● TO DO:
Write out all of the entries, matching the original exactly.

━━ SUPPLIED MATERIAL ━━

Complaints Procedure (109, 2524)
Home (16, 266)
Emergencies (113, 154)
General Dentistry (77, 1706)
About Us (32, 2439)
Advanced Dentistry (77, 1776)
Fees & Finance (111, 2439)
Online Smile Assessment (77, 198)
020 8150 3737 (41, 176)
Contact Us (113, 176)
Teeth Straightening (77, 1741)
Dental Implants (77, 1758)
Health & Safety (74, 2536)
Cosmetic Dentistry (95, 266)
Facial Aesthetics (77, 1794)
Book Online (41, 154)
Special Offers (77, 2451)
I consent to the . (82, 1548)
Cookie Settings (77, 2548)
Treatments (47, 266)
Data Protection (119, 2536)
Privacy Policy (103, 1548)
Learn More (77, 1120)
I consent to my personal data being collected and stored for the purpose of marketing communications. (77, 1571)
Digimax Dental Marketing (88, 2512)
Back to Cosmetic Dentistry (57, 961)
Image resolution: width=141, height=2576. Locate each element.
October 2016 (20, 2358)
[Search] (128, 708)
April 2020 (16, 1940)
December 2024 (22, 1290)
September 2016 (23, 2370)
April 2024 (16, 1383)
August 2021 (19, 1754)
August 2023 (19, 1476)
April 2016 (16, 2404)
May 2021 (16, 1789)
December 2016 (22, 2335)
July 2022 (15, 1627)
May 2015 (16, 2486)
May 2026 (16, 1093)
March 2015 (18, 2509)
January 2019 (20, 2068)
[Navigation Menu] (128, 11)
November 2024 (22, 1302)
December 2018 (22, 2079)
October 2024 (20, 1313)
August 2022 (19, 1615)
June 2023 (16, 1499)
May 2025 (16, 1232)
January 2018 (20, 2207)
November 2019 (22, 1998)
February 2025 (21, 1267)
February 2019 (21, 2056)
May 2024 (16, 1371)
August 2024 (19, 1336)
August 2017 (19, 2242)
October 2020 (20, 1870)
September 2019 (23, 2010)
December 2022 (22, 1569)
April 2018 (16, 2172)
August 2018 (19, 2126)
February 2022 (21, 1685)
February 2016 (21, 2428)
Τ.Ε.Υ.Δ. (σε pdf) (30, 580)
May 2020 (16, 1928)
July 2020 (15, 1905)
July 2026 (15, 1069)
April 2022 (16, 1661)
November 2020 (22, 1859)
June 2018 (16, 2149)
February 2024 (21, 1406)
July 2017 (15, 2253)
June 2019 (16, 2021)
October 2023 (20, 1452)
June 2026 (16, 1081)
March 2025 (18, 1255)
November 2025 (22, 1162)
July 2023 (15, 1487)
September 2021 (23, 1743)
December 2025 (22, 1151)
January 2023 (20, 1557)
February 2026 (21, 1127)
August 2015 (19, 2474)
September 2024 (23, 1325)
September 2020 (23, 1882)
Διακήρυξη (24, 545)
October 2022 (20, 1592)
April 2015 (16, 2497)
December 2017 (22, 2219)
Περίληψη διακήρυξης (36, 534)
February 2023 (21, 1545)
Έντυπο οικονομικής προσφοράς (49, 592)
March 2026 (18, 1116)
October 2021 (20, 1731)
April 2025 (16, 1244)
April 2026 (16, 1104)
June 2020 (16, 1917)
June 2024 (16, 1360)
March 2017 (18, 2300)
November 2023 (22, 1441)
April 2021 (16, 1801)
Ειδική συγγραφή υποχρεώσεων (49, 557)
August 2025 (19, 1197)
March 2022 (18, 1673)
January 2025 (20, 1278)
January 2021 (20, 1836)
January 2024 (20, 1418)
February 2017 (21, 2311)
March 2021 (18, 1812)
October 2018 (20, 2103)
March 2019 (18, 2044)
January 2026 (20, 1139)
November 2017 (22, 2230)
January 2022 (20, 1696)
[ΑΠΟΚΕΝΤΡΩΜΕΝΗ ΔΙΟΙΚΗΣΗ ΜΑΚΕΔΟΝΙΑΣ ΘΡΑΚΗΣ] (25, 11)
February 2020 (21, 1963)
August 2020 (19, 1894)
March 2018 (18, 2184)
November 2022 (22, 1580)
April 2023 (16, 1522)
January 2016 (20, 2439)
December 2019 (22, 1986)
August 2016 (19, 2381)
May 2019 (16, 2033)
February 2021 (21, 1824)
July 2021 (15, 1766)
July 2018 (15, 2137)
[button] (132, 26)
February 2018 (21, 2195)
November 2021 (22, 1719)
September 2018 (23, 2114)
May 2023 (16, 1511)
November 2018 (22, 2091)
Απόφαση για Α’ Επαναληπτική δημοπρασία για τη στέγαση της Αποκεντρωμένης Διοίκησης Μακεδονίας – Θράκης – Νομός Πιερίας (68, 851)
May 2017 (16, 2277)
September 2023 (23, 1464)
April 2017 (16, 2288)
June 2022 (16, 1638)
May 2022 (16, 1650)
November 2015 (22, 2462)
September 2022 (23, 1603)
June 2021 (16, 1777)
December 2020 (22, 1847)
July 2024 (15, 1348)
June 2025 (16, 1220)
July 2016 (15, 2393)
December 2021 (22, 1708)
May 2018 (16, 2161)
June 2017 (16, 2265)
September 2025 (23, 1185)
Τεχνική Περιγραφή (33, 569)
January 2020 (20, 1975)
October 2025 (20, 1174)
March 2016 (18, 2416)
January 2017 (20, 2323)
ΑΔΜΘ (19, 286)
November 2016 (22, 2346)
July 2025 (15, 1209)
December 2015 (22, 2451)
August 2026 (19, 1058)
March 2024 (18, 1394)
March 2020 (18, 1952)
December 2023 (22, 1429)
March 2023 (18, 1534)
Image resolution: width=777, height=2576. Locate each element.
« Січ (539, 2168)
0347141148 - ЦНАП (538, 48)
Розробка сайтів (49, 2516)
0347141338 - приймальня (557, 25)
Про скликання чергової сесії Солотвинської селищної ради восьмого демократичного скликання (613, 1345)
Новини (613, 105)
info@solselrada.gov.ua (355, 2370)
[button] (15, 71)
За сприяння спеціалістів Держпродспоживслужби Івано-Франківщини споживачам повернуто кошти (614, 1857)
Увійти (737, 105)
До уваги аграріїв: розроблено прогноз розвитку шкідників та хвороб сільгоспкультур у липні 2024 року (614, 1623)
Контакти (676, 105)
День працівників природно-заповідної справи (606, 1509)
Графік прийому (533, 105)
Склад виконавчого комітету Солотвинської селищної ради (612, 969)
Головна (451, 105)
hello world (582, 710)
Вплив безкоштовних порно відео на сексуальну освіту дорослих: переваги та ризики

━━━

● RESULT OF THE TASK:
Complaints Procedure (109, 2524)
Home (16, 266)
Emergencies (113, 154)
General Dentistry (77, 1706)
About Us (32, 2439)
Advanced Dentistry (77, 1776)
Fees & Finance (111, 2439)
Online Smile Assessment (77, 198)
020 8150 3737 (41, 176)
Contact Us (113, 176)
Teeth Straightening (77, 1741)
Dental Implants (77, 1758)
Health & Safety (74, 2536)
Cosmetic Dentistry (95, 266)
Facial Aesthetics (77, 1794)
Book Online (41, 154)
Special Offers (77, 2451)
I consent to the . (82, 1548)
Cookie Settings (77, 2548)
Treatments (47, 266)
Data Protection (119, 2536)
Privacy Policy (103, 1548)
Learn More (77, 1120)
I consent to my personal data being collected and stored for the purpose of marketing communications. (77, 1571)
Digimax Dental Marketing (88, 2512)
Back to Cosmetic Dentistry (57, 961)
Image resolution: width=141, height=2576. Locate each element.
October 2016 (20, 2358)
[Search] (128, 708)
April 2020 (16, 1940)
December 2024 (22, 1290)
September 2016 (23, 2370)
April 2024 (16, 1383)
August 2021 (19, 1754)
August 2023 (19, 1476)
April 2016 (16, 2404)
May 2021 (16, 1789)
December 2016 (22, 2335)
July 2022 (15, 1627)
May 2015 (16, 2486)
May 2026 (16, 1093)
March 2015 (18, 2509)
January 2019 (20, 2068)
[Navigation Menu] (128, 11)
November 2024 (22, 1302)
December 2018 (22, 2079)
October 2024 (20, 1313)
August 2022 (19, 1615)
June 2023 (16, 1499)
May 2025 (16, 1232)
January 2018 (20, 2207)
November 2019 (22, 1998)
February 2025 (21, 1267)
February 2019 (21, 2056)
May 2024 (16, 1371)
August 2024 (19, 1336)
August 2017 (19, 2242)
October 2020 (20, 1870)
September 2019 (23, 2010)
December 2022 (22, 1569)
April 2018 (16, 2172)
August 2018 (19, 2126)
February 2022 (21, 1685)
February 2016 (21, 2428)
Τ.Ε.Υ.Δ. (σε pdf) (30, 580)
May 2020 (16, 1928)
July 2020 (15, 1905)
July 2026 (15, 1069)
April 2022 (16, 1661)
November 2020 (22, 1859)
June 2018 (16, 2149)
February 2024 (21, 1406)
July 2017 (15, 2253)
June 2019 (16, 2021)
October 2023 (20, 1452)
June 2026 (16, 1081)
March 2025 (18, 1255)
November 2025 (22, 1162)
July 2023 (15, 1487)
September 2021 (23, 1743)
December 2025 (22, 1151)
January 2023 (20, 1557)
February 2026 (21, 1127)
August 2015 (19, 2474)
September 2024 (23, 1325)
September 2020 (23, 1882)
Διακήρυξη (24, 545)
October 2022 (20, 1592)
April 2015 (16, 2497)
December 2017 (22, 2219)
Περίληψη διακήρυξης (36, 534)
February 2023 (21, 1545)
Έντυπο οικονομικής προσφοράς (49, 592)
March 2026 (18, 1116)
October 2021 (20, 1731)
April 2025 (16, 1244)
April 2026 (16, 1104)
June 2020 (16, 1917)
June 2024 (16, 1360)
March 2017 (18, 2300)
November 2023 (22, 1441)
April 2021 (16, 1801)
Ειδική συγγραφή υποχρεώσεων (49, 557)
August 2025 (19, 1197)
March 2022 (18, 1673)
January 2025 (20, 1278)
January 2021 (20, 1836)
January 2024 (20, 1418)
February 2017 (21, 2311)
March 2021 (18, 1812)
October 2018 (20, 2103)
March 2019 (18, 2044)
January 2026 (20, 1139)
November 2017 (22, 2230)
January 2022 (20, 1696)
[ΑΠΟΚΕΝΤΡΩΜΕΝΗ ΔΙΟΙΚΗΣΗ ΜΑΚΕΔΟΝΙΑΣ ΘΡΑΚΗΣ] (25, 11)
February 2020 (21, 1963)
August 2020 (19, 1894)
March 2018 (18, 2184)
November 2022 (22, 1580)
April 2023 (16, 1522)
January 2016 (20, 2439)
December 2019 (22, 1986)
August 2016 (19, 2381)
May 2019 (16, 2033)
February 2021 (21, 1824)
July 2021 (15, 1766)
July 2018 (15, 2137)
[button] (132, 26)
February 2018 (21, 2195)
November 2021 (22, 1719)
September 2018 (23, 2114)
May 2023 (16, 1511)
November 2018 (22, 2091)
Απόφαση για Α’ Επαναληπτική δημοπρασία για τη στέγαση της Αποκεντρωμένης Διοίκησης Μακεδονίας – Θράκης – Νομός Πιερίας (68, 851)
May 2017 (16, 2277)
September 2023 (23, 1464)
April 2017 (16, 2288)
June 2022 (16, 1638)
May 2022 (16, 1650)
November 2015 (22, 2462)
September 2022 (23, 1603)
June 2021 (16, 1777)
December 2020 (22, 1847)
July 2024 (15, 1348)
June 2025 (16, 1220)
July 2016 (15, 2393)
December 2021 (22, 1708)
May 2018 (16, 2161)
June 2017 (16, 2265)
September 2025 (23, 1185)
Τεχνική Περιγραφή (33, 569)
January 2020 (20, 1975)
October 2025 (20, 1174)
March 2016 (18, 2416)
January 2017 (20, 2323)
ΑΔΜΘ (19, 286)
November 2016 (22, 2346)
July 2025 (15, 1209)
December 2015 (22, 2451)
August 2026 (19, 1058)
March 2024 (18, 1394)
March 2020 (18, 1952)
December 2023 (22, 1429)
March 2023 (18, 1534)
Image resolution: width=777, height=2576. Locate each element.
« Січ (539, 2168)
0347141148 - ЦНАП (538, 48)
Розробка сайтів (49, 2516)
0347141338 - приймальня (557, 25)
Про скликання чергової сесії Солотвинської селищної ради восьмого демократичного скликання (613, 1345)
Новини (613, 105)
info@solselrada.gov.ua (355, 2370)
[button] (15, 71)
За сприяння спеціалістів Держпродспоживслужби Івано-Франківщини споживачам повернуто кошти (614, 1857)
Увійти (737, 105)
До уваги аграріїв: розроблено прогноз розвитку шкідників та хвороб сільгоспкультур у липні 2024 року (614, 1623)
Контакти (676, 105)
День працівників природно-заповідної справи (606, 1509)
Графік прийому (533, 105)
Склад виконавчого комітету Солотвинської селищної ради (612, 969)
Головна (451, 105)
hello world (582, 710)
Вплив безкоштовних порно відео на сексуальну освіту дорослих: переваги та ризики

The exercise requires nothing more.